Флобер заявлял, что одна из задач будущей книги – дать обзор всех современных идей. Его хулители полагают, будто, отдав этот обзор двум глупцам, он заранее обесценил замысел, поскольку-де выводить из неудачи этих шутов крах религии, науки и искусства – беззастенчивая софистика или грубейшая ошибка. Поражение Пекюше – еще не поражение Ньютона.
Проще всего оспорить этот вывод, отвергнув саму посылку. Что и делают Дижон и Дюмениль, извлекая на свет фразу Мопассана, флоберовского конфидента и ученика, в которой говорится, будто Бувар и Пекюше – это «два довольно ясных, но ограниченных и простых ума». Дюмениль подчеркивает эпитет «ясных», но свидетельство Мопассана – и даже самого Флобера, если уж на то пошло, – никогда не убедит читателя, как сама книга, из которой так и рвется слово «болваны».
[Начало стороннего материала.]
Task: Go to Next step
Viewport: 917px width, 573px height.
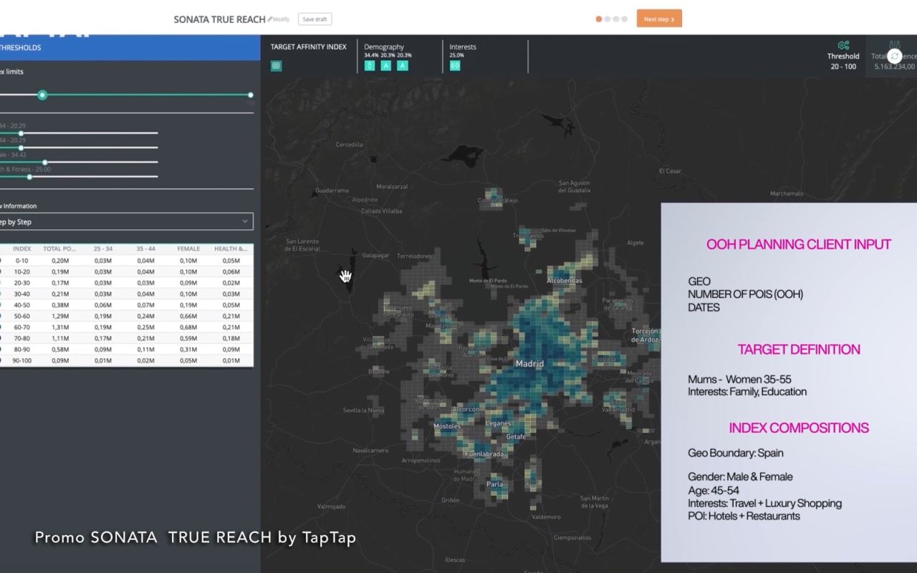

Со своей стороны рискну заметить, что оправдание «Бувара и Пекюше» лежит в плоскости эстетики и в принципе (или практически) не нуждается в четырех фигурах и девятнадцати модусах силлогизма. Одно дело – логическая строгость, и совсем другое – сила традиции, заставляющей почти безотчетно вкладывать главные слова в уста простаков и безумцев. Вспомним почтение, с которым к идиотам относится ислам, не забывающий, что их души – на небесах; вспомним и соответствующие места в Писании, гласящие, что Господь избрал немудрое мира, дабы посрамить мудрецов. А если кто-то предпочитает аргументы более земные, задумаемся над «Man-Alive»60 Честертона, этой затмевающей все горой простодушия и бездной божественной премудрости, или об Иоганне Скоте Эриугене, который полагал, будто вернее всего звать Господа именем Nihil (Ничто) и «Он сам не ведает, что Он такое, поскольку не совместим ни каким „что“»... Правитель ацтеков Монтесума говооил, что у шута научишься скорее, чем у мудреца, ведь шут осмеливается говорить правду; Флобер (который, в конце концов, создавал не строгое доказательство, этакое Destructio Philosophorum61, а сатиру) поступил не вполне предусмотрительно, доверив свои последние сомнения и самые глубокие страхи двум сумасбродам.
Но брезжит еще один, более скрытый довод. Флобер был приверженцем Спенсера; в «First Principles»62 наставника сказано: мир непознаваем уже по той совершенно достаточной и очевидной причине, что объяснить факт – значит свести его к другому, более общему, а этот процесс не имеет конца63 или приводит к истине настолько общей, что мы не в силах свести ее ни к какой другой, то бишь не в силах объяснить. Наука – ограниченная сфера безграничного пространства; каждая новая вылазка разума присоединяет к этой сфере новую зону неизвестного прежде, но само по себе неизвестное неисчерпаемо. Флобер пишет: «Мы не знаем почти ничего и силимся угадать последнее слово, которого так и не услышим. Страсть искать окончательное решение – гнуснейшая и бесплоднейшая из маний». Искусство по необходимости прибегает к символам; самая гигантская сфера есть лишь точка в бесконечном пространстве, а два выживших из ума переписчика вполне могут представлять Флобера, Шопенгауэра и Ньютона.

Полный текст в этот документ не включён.